EARTHQUAKE QUARTET #1
Quartet for Voice, Trombone, Cello, and Seismograms
Composer Andrew Michael
http://quake.usgs.gov/~michael/

Earthquake Quartet #1 is a concept piece that attempts to express two ideas about earthquakes. In its initial section, we hear a musical description of the earthquake cycle. In this cycle the motion of tectonic plates slowly builds up strain in the earth's crust and this strain is then suddenly released during earthquakes. The latter part of the piece is based on the idea that society and culture, including music, takes place with the earthquakes as an often-ignored backdrop. However, geologic processes are an intrinsic part of our existence and ignoring the slow cycle described in the initial section will have its consequences.

I composed this two-minute piece during November and December, 1999, following the devastating earthquakes in Turkey and Taiwan. It had its premiere at a lecture titled The Music of Earthquakes on December 16 at Moscone Hall in San Francisco as part of the annual Fall meeting of the American Geophysical Union. The musicians at the premiere were: soprano and USGS Geophysicist Stephanie Ross, cellist and Stanford University Geophysics Graduate Student David Schaff, and myself, USGS Geophysicist Andrew Michael, on trombone. The seismograms are audible because we have sped them up 80- to 100-fold so that the frequencies are now in our hearing range.

The unusual mix of instrumentation is based on the birth of this work, which is an outgrowth of The Music of Earthquakes lecture that I have been giving since 1997. This lecture mixes performance and lecture, music and science, acoustic instruments and computer-generated sounds. A musician controls the source of the sound and the path it travels through their instrument in order to make sound waves that we hear as music. An earthquake is the source of waves that travel along a path through the earth until reaching us as shaking. It is almost as if the earth is a musician and people, including seismologists, are the audience who must try to understand what the music means. By listening to both music and the audio playbacks of the earth shaking, we explore this analogy and find new ways to learn about the earth, earthquakes, musical instruments and music. Several times, members of the audience pointed out that I was using music to help explain scientific principles but had not included the seismic sounds in any of the music. The quartet closes this loop and has allowed me to use our scientific data, as a musician, in order to express my feelings, as a seismologist, about the relationship of society to earthquakes.

== Entries shown ==
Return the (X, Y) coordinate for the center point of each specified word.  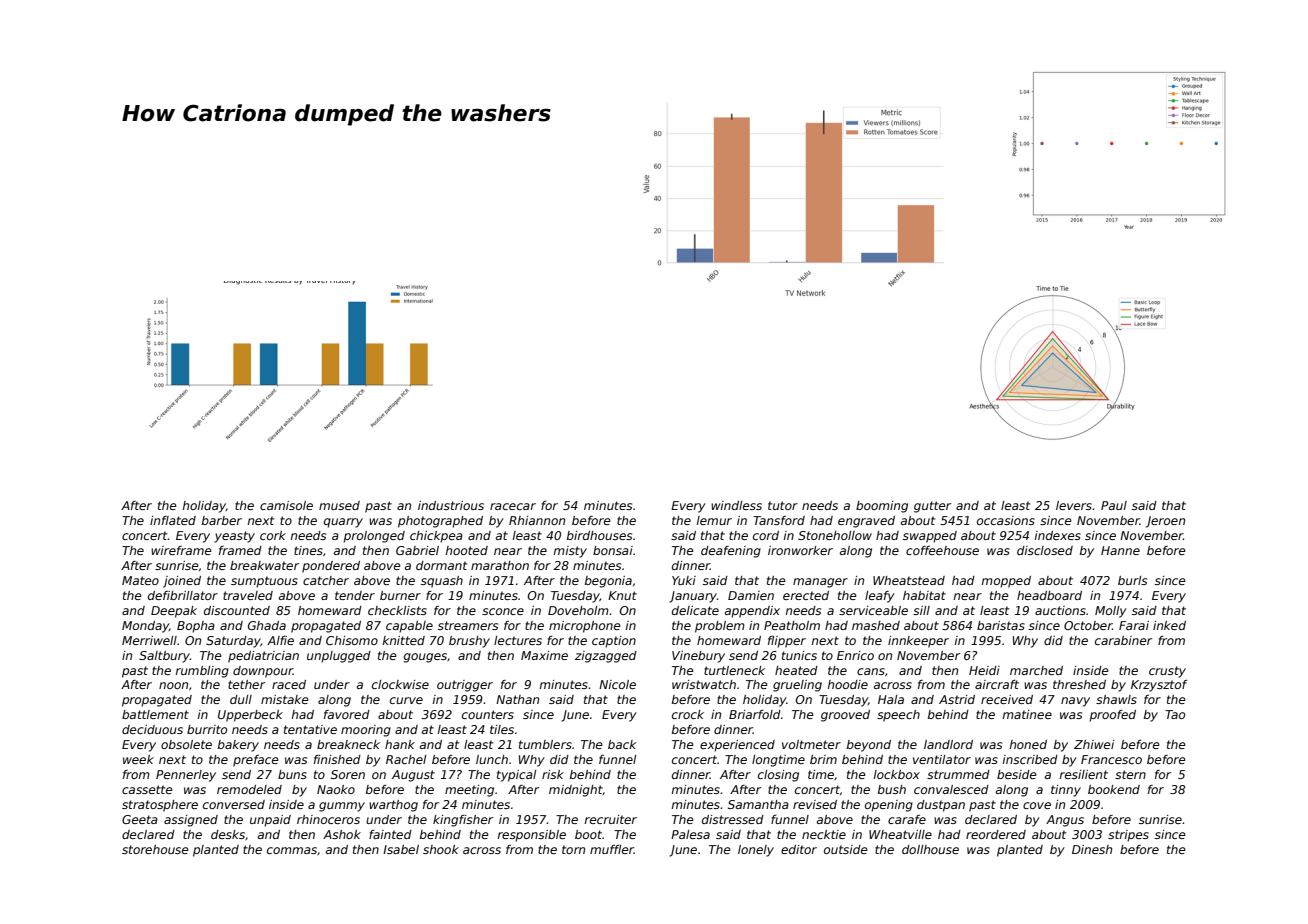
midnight (576, 791)
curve (406, 700)
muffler (612, 849)
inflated (173, 520)
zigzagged (606, 657)
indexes (1058, 535)
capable (409, 627)
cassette (147, 789)
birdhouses (599, 535)
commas (292, 850)
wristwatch (704, 684)
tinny (1066, 791)
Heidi (984, 670)
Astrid (957, 699)
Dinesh (1092, 849)
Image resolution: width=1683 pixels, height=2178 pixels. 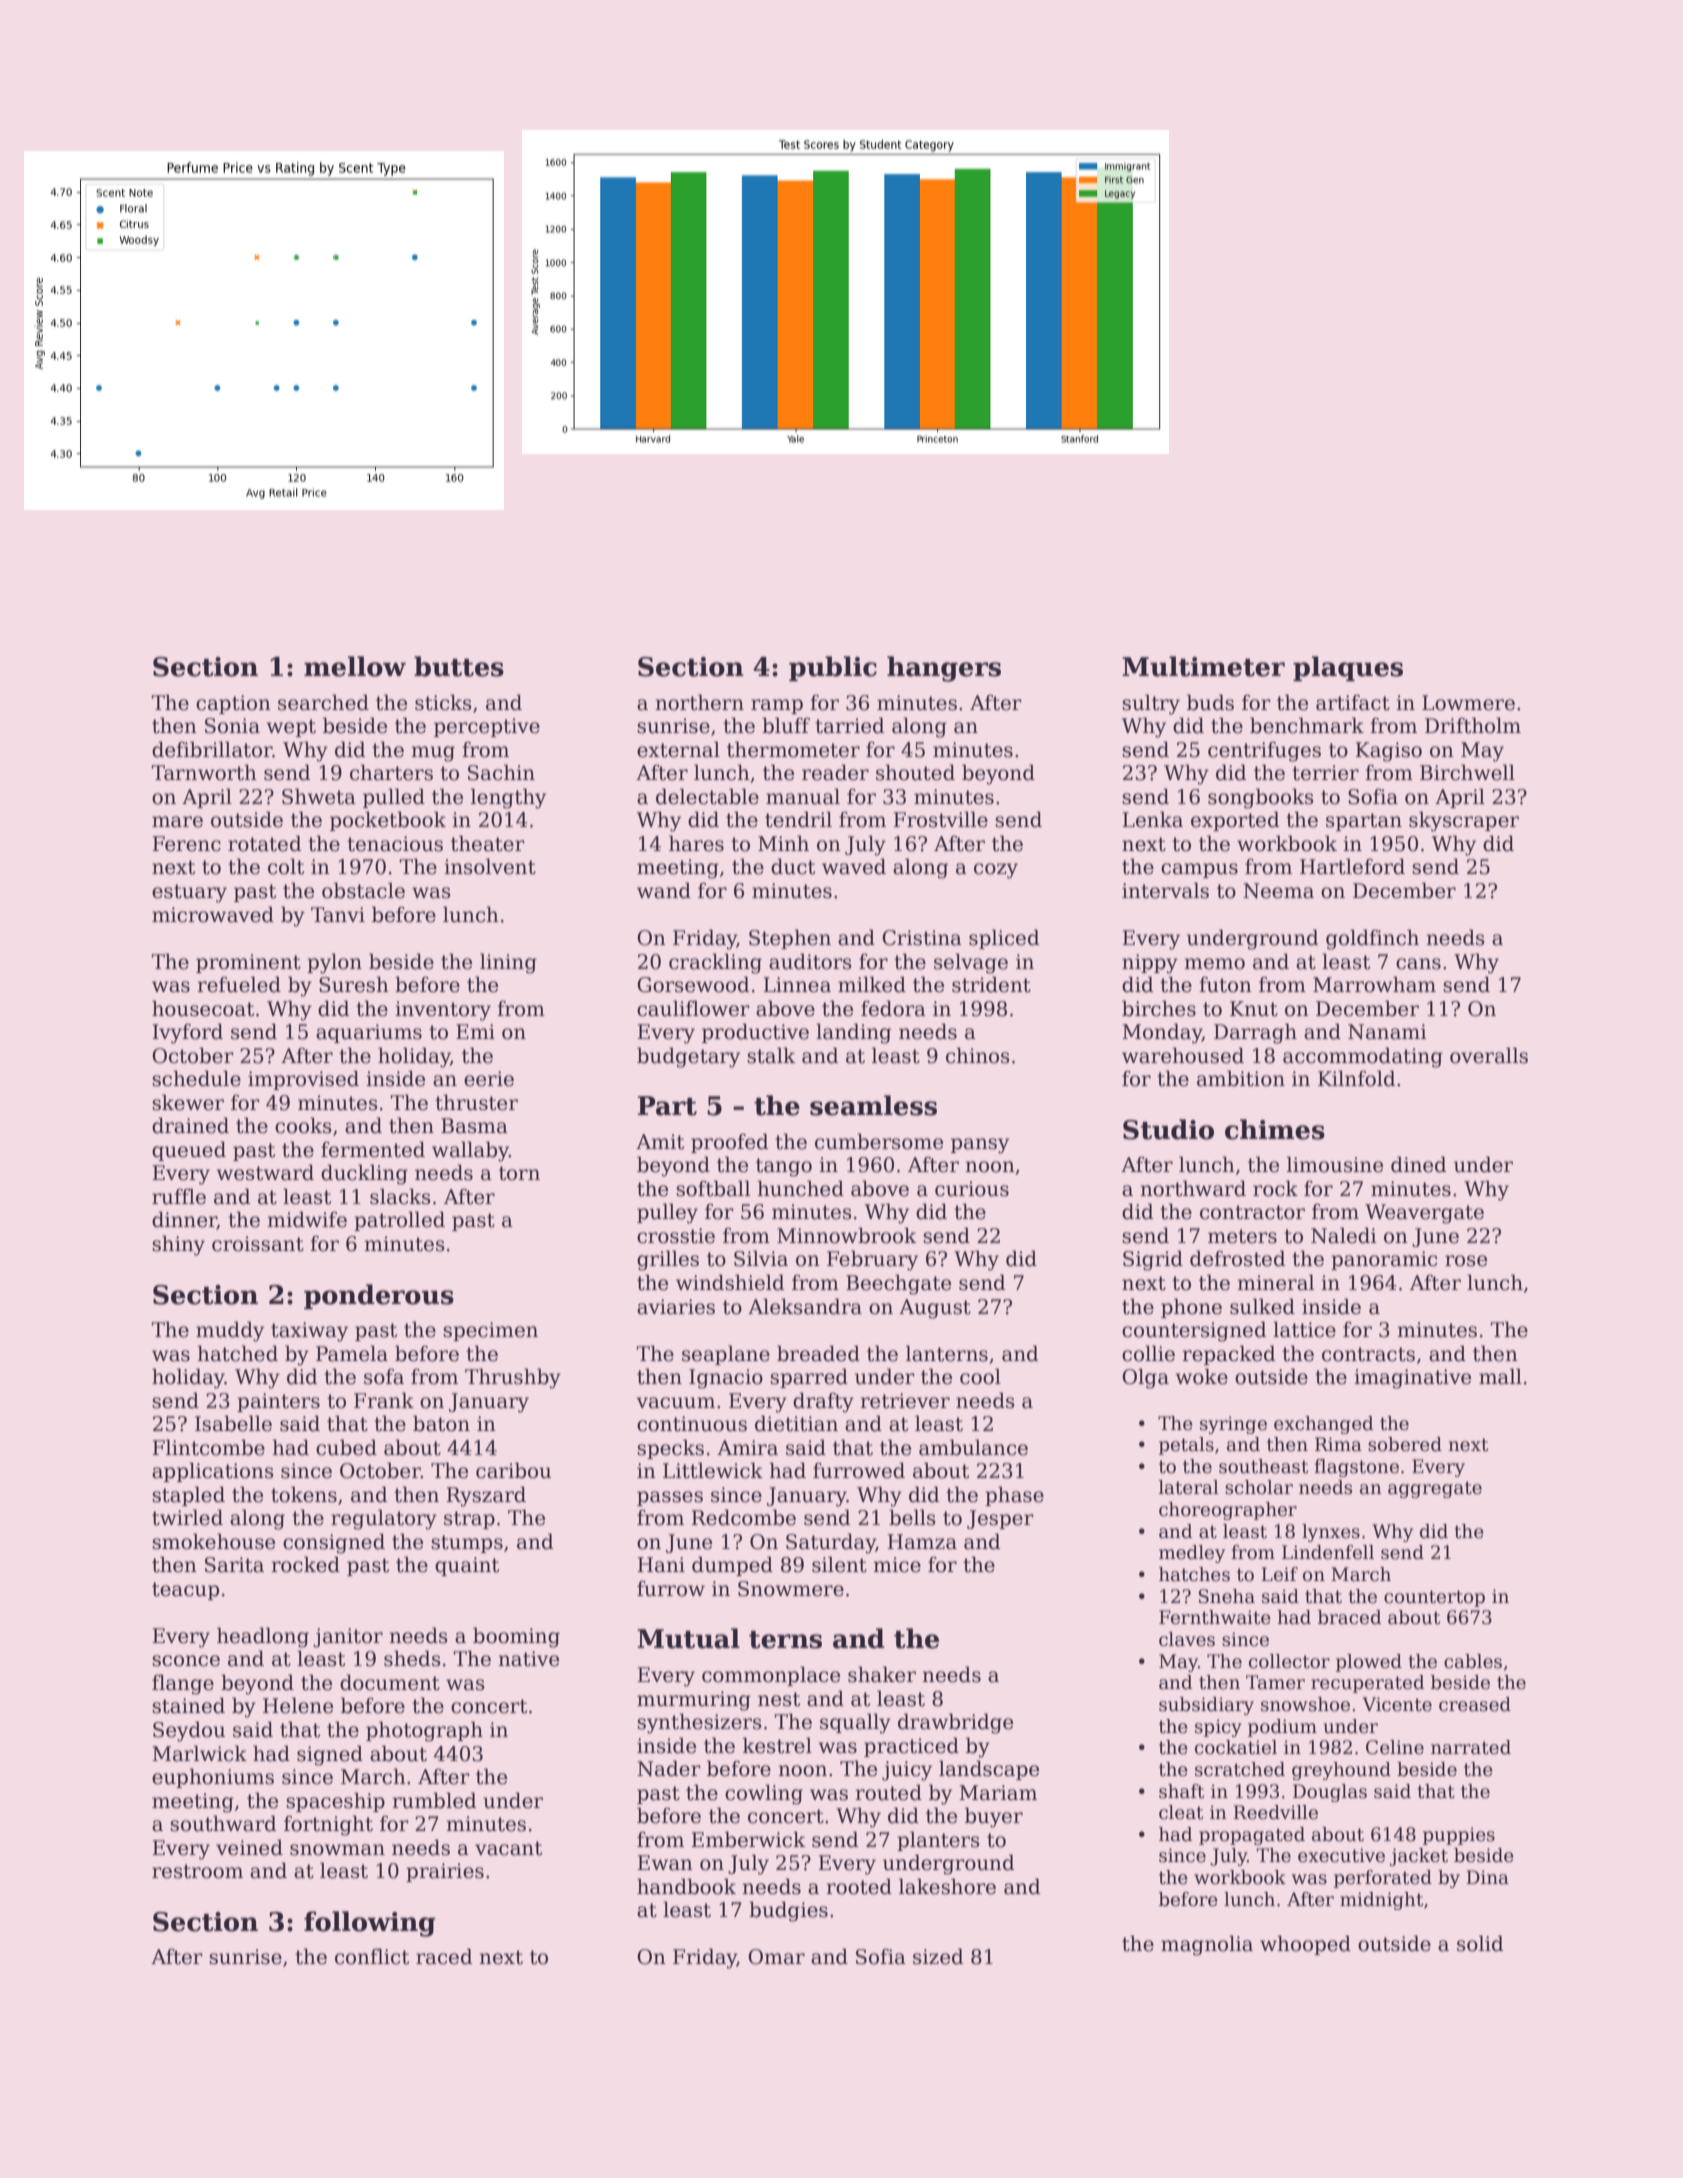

== Directions for this task ==
Extend the account of Earthquake Quartet #1 by writing on from its last sentence. The rows have no connection to the piece about Earthquake Quartet #1.

== Expected answer ==
The earthquakes are the 1992 magnitude 7.3 Landers earthquake in southern California as recorded at Parkfield, California This is the large rumble heard near the beginning. The repetitive four beat pattern is made up of two earthquakes both of which occurred at Parkfield. On beats 1 and 3 you hear a magnitude 2 earthquake recorded on two stations only a couple of kilometres away. On beats 2 and 4 you hear a magnitude 5.1 event recorded about 10 kilometres away and 120 kilometres away near Hollister, California. Here, the fourth beat is the slower moving S wave while the pickup to the fourth beat is the faster moving P wave. Listeners, especially cellists and/or trombonists, may recognize that one theme from the second section is a rhythmically distorted quote from the Allemande of Bach's second suite for solo Cello which is then further inverted and modified.

Some Playing Instructions
In the opening section the musicians are instructed to stop playing when large earthquakes occur. Once the earthquakes become rhythmic, the musicians are to take the rhythmic character from the quakes and the challenge is to maintain the inflexible tempo set by the audio track rather than the usual ebb and flow that is possible when playing with other musicians. At the end, the musicians are told once again to stop when the large earthquake occurs but their parts do not actually show them when this happens. It is supposed to be a surprise.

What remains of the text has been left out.